Keir Starmer has been UK prime minister since July 2024

London (AFP) - Calls mounted late Monday for Britain’s embattled Prime Minister Keir Starmer to quit, despite his pledges to prove his doubters wrong after his ruling Labour party was crushed in local and regional elections.

More than 70 of Labour’s 403 MPs have asked him to step down, unconvinced by his pledge to make the party bolder and better to assuage disgruntled voters impatient for change.

Under party rules, any challenger would need the support of 81 Labour MPs – 20 percent of the party in parliament – to trigger a leadership contest.

Among those who have called on Starmer to quit are four government aides who have resigned.
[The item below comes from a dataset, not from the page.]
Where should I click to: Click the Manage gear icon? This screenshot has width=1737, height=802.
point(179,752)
According to British media, foreign minister Yvette Cooper and interior minister Shabana Mahmood told Starmer he should oversee an orderly transition of power.
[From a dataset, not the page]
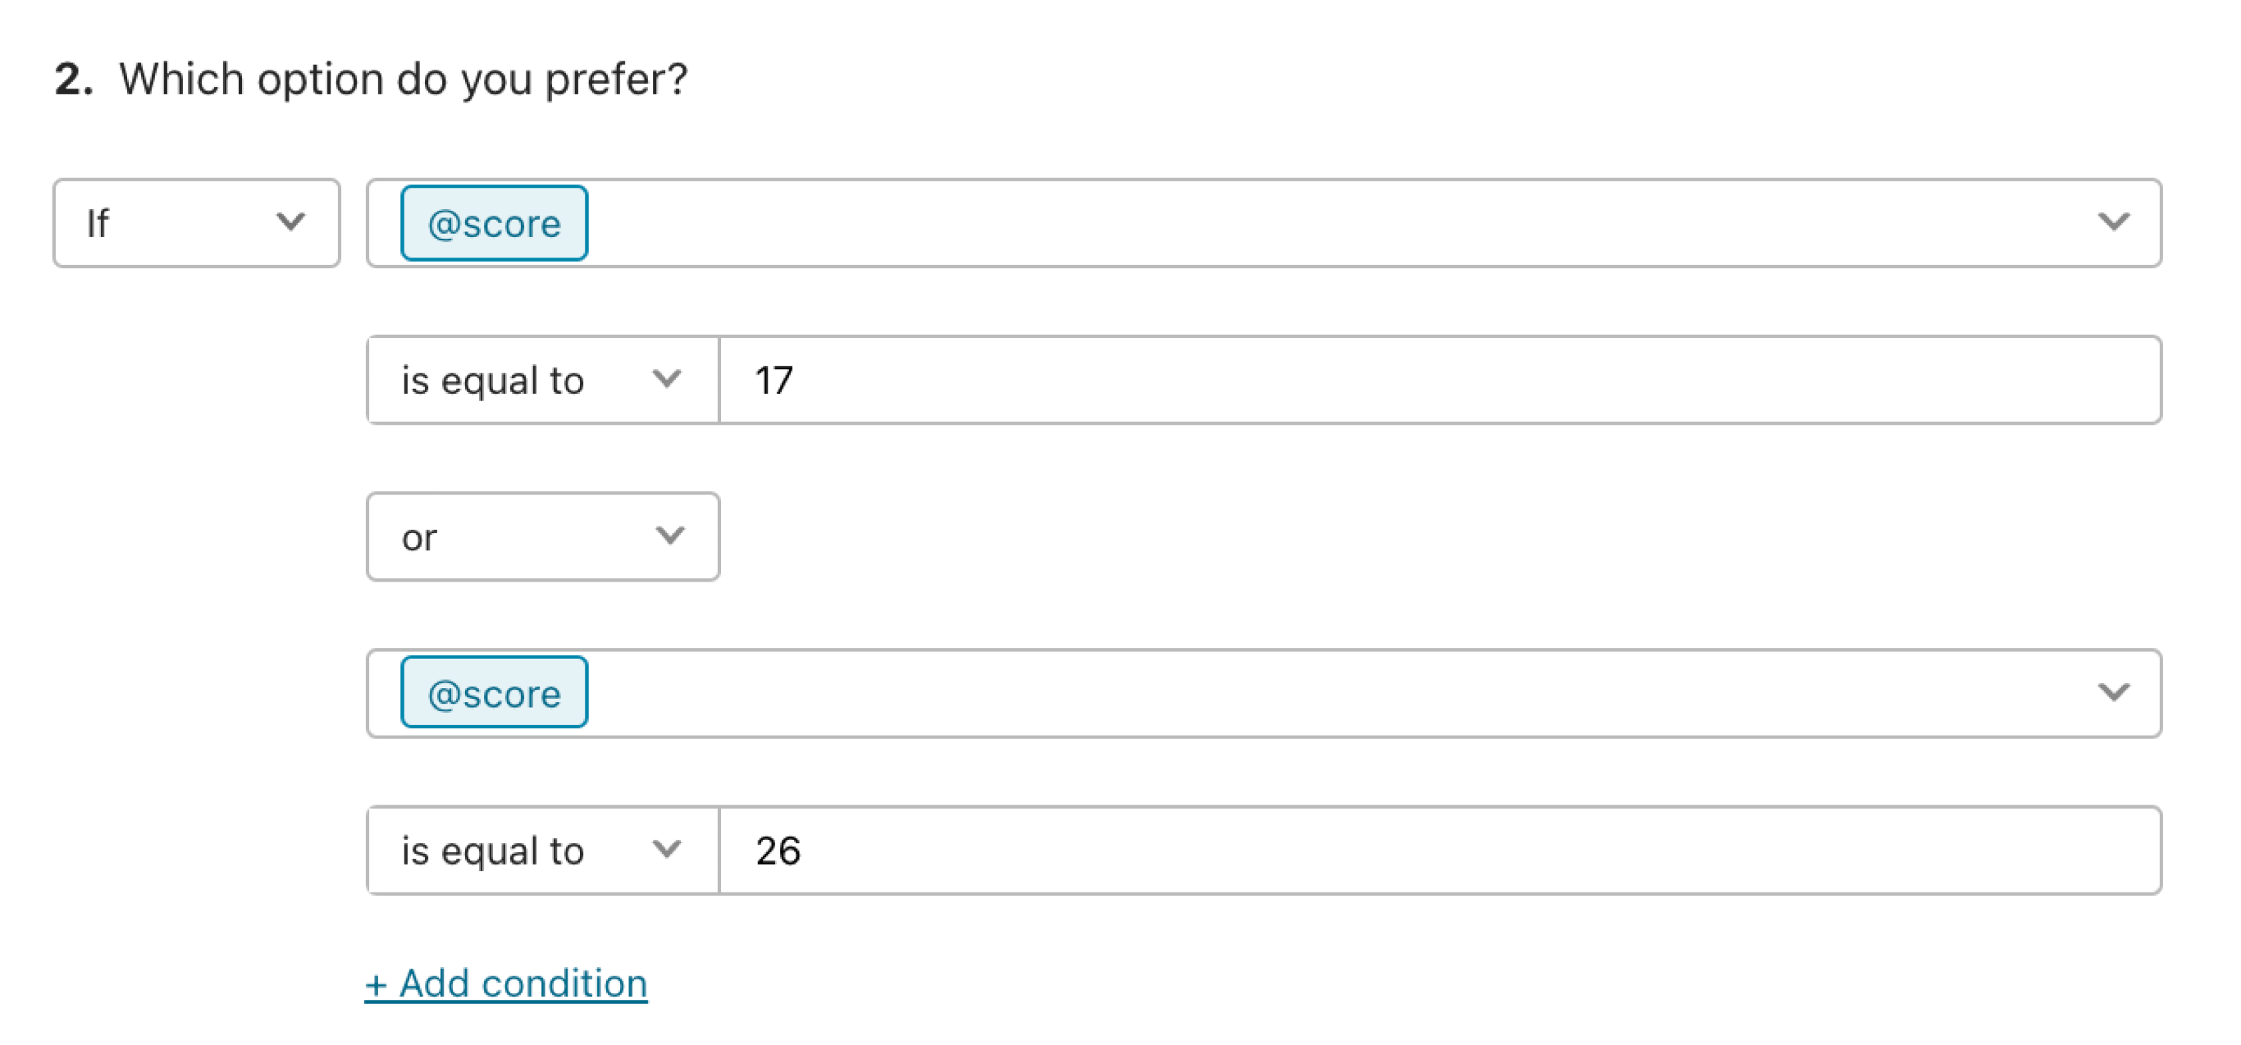The height and width of the screenshot is (1045, 2241).
Task: Expand the second variable selection dropdown chevron
Action: (2116, 692)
Joe Morris, who was a parliamentary private secretary to Health Secretary Wes Streeting – widely rumoured to be considering a leadership challenge – wrote on X that it was “now clear that the prime minister no longer has the trust or confidence of the public to lead this change”.

Another, Tom Rutland, who was an aide to Environment Secretary Emma Reynolds, said Starmer had “lost authority” among Labour MPs and “will not be able to regain it”.

Melanie Ward, who was an assistant to Deputy Prime Minister David Lammy, called for new leadership.

“Keir Starmer did important work to change the Labour Party,” she said, but added: “the message from last week’s elections was clear; the Prime Minister has lost the confidence of the public to lead this change.”

- ‘New leadership’ needed -

Cabinet Office aide Naushabah Khan, who also resigned, added: “I am calling for new leadership so that we can rebuild trust and deliver the better future that the British people voted for.”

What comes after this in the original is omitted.